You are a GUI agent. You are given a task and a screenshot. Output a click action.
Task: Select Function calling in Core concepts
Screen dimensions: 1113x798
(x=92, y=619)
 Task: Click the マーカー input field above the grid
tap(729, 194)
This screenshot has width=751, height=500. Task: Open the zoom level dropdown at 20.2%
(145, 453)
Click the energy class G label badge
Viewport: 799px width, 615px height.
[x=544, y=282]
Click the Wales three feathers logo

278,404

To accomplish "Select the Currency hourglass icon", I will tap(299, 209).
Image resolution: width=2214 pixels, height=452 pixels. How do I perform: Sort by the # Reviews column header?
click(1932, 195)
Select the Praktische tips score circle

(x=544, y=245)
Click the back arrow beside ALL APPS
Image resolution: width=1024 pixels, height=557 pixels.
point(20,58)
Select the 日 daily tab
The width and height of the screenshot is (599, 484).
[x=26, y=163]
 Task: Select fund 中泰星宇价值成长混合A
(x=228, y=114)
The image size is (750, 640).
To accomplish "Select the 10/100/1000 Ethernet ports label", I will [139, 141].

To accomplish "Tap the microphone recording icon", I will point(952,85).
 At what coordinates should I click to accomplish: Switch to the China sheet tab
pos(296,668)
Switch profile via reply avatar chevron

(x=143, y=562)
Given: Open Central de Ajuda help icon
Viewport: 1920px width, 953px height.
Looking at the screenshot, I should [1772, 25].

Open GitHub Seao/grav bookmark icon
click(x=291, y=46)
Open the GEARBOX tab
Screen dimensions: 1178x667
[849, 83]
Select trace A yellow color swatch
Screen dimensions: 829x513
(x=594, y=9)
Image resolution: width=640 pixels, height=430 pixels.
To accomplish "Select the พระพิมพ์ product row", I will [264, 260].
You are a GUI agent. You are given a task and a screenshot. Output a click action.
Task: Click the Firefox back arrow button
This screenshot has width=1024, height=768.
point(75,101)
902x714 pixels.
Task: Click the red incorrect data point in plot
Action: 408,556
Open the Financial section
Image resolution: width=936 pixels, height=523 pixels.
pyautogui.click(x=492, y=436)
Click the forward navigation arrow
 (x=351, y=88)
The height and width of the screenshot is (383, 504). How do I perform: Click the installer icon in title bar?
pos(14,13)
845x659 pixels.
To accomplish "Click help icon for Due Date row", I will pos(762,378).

# [ACTIVITY]
Write the records out once more, exactly as shown.

# [ANSWER TO THIS PROBLEM]
You are a GUI agent. You are given a task and a screenshot. Output a click action.
Task: Select Function calling in Core concepts
Screen dimensions: 1113x798
(x=92, y=619)
 Task: Click the マーカー input field above the grid
tap(729, 194)
This screenshot has width=751, height=500. Task: Open the zoom level dropdown at 20.2%
(145, 453)
Click the energy class G label badge
Viewport: 799px width, 615px height.
[x=544, y=282]
Click the Wales three feathers logo

278,404

To accomplish "Select the Currency hourglass icon", I will tap(299, 209).
Image resolution: width=2214 pixels, height=452 pixels. How do I perform: Sort by the # Reviews column header?
click(1932, 195)
Select the Praktische tips score circle

(x=544, y=245)
Click the back arrow beside ALL APPS
Image resolution: width=1024 pixels, height=557 pixels.
point(20,58)
Select the 日 daily tab
The width and height of the screenshot is (599, 484).
[x=26, y=163]
 Task: Select fund 中泰星宇价值成长混合A
(x=228, y=114)
The image size is (750, 640).
To accomplish "Select the 10/100/1000 Ethernet ports label", I will [139, 141].

To accomplish "Tap the microphone recording icon", I will point(952,85).
 At what coordinates should I click to accomplish: Switch to the China sheet tab
pos(296,668)
Switch profile via reply avatar chevron

(x=143, y=562)
Given: Open Central de Ajuda help icon
Viewport: 1920px width, 953px height.
Looking at the screenshot, I should [1772, 25].

Open GitHub Seao/grav bookmark icon
click(x=291, y=46)
Open the GEARBOX tab
Screen dimensions: 1178x667
[849, 83]
Select trace A yellow color swatch
Screen dimensions: 829x513
(x=594, y=9)
Image resolution: width=640 pixels, height=430 pixels.
To accomplish "Select the พระพิมพ์ product row", I will [264, 260].
You are a GUI agent. You are given a task and a screenshot. Output a click action.
Task: Click the Firefox back arrow button
This screenshot has width=1024, height=768.
point(75,101)
902x714 pixels.
Task: Click the red incorrect data point in plot
Action: 408,556
Open the Financial section
Image resolution: width=936 pixels, height=523 pixels.
pyautogui.click(x=492, y=436)
Click the forward navigation arrow
 (x=351, y=88)
The height and width of the screenshot is (383, 504). How do I perform: Click the installer icon in title bar?
pos(14,13)
845x659 pixels.
To accomplish "Click help icon for Due Date row", I will pos(762,378).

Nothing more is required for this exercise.